The purpose of Stern's laugh-deprived play seems to be to show how, with Henry Kissinger and James Caan (or was that Jackie Mason?) and maybe even Gwyneth Paltrow arriving for the big event, the nobodies next door can yell at each other over the noise during the preparation of a fish coulibiac and the subsequent clean-up. They insult each other, threaten to split, eventually kiss and make and up, and even renew their vows as the strains of "Here Comes the Bride" waft in from over Barbra's way.

How anyone -- other than Stern, presumably -- could find the two-hander funny, and why Dodger Stage Holding would deign to produce it in association with Manhattan Theatre Club, will have to remain a mystery. This is the kind of show in which the actors wave their arms and bug their eyes incessantly in order to suggest some semblance of life. "Thicken," Molly shouts at the sauce she's stirring as the play begins. It doesn't thicken, nor does the plot. Instead, this is the kind of work in which one character says something outlandish and the other repeats it with grimacing disbelief. As in:

JERRY: ... like you're swimming to shore to get away from the Nazis.
MOLLY: The Nazis?

Or:

JERRY: And I'd just come from that audition, too.
MOLLY: You came from an audition?

Or:

MOLLY: We were married by a rabbi.
JERRY: He was barely a rabbi anyway.
MOLLY: Barely a rabbi?

Is there an echo in here? Incidentally, the Schiffs are a mixed-religion household. He's Jewish and called Jerry, and she's probably meant to be Irish since she's got red hair. This could put some ticket buyers in mind of Jerry Stiller and Anne Meara, whose early stand-up routines were about a Jewish man courting and marrying a Catholic woman. The difference, of course, is that Stiller and Meara alter egos Hershel Horowitz and Mary Elizabeth Doyle were funny and real, whereas Jerry and Molly Schiff are -- as she labels him at one exasperating moment -- pathetic.
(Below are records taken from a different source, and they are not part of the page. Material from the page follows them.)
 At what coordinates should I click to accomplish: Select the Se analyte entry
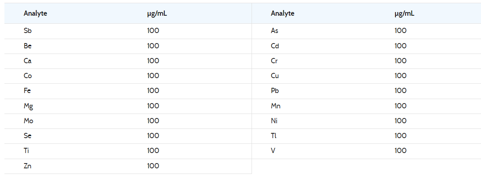(x=28, y=136)
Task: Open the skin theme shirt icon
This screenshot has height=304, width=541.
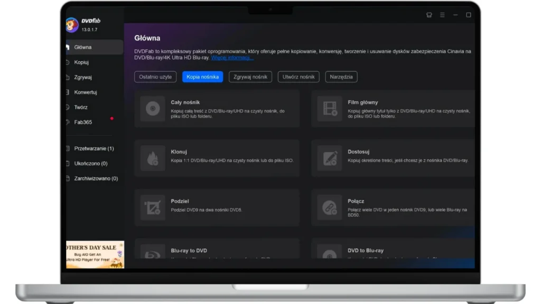Action: 429,15

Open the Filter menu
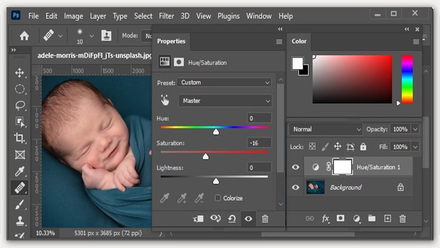coord(166,16)
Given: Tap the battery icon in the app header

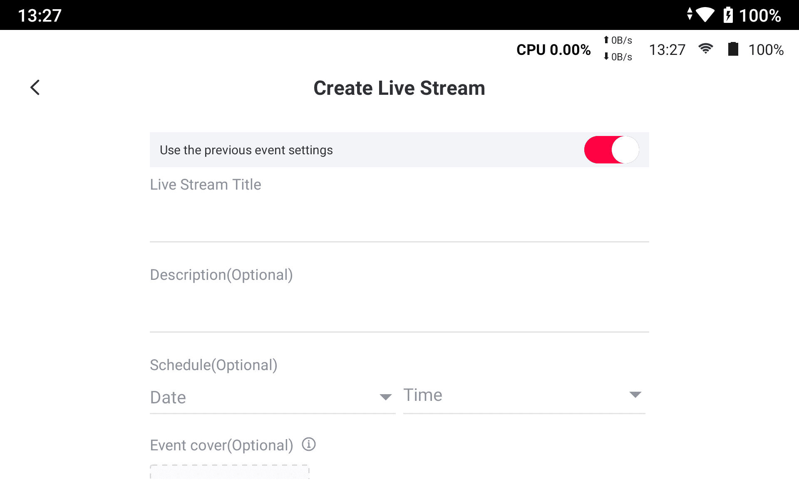Looking at the screenshot, I should pyautogui.click(x=733, y=49).
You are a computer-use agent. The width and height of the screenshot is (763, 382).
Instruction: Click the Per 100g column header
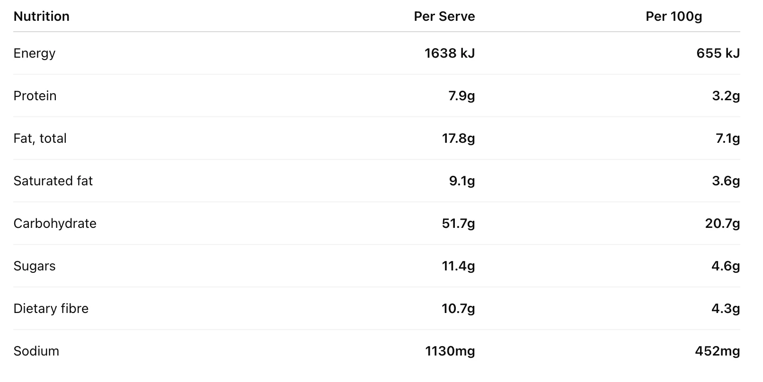(x=674, y=17)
John Pankow in Barbra’s Wedding(Photo: Joan Marcus)
John Pankow in Barbra’s Wedding
(Photo: Joan Marcus)
Although it takes close to 40 minutes of this 80-minute fiasco before anything truly dramatic happens (as opposed to much that's frantic), it eventually becomes clear that the Schiff marriage has been under a strain because Jerry, an actor who was once a regular on a sitcom called Everything's Peachy, has been out of work for too long and Molly, earning $21,000 per annum as a librarian, is sick of his sitting home and complaining. Fed up (not with the inedible coulibiac), she packs her valise but then can't leave because Arnold Schwarzenegger's Humvee is blocking the driveway. (Given Jerry's poison-ality, she should have strapped the damned bag to her back and walked.)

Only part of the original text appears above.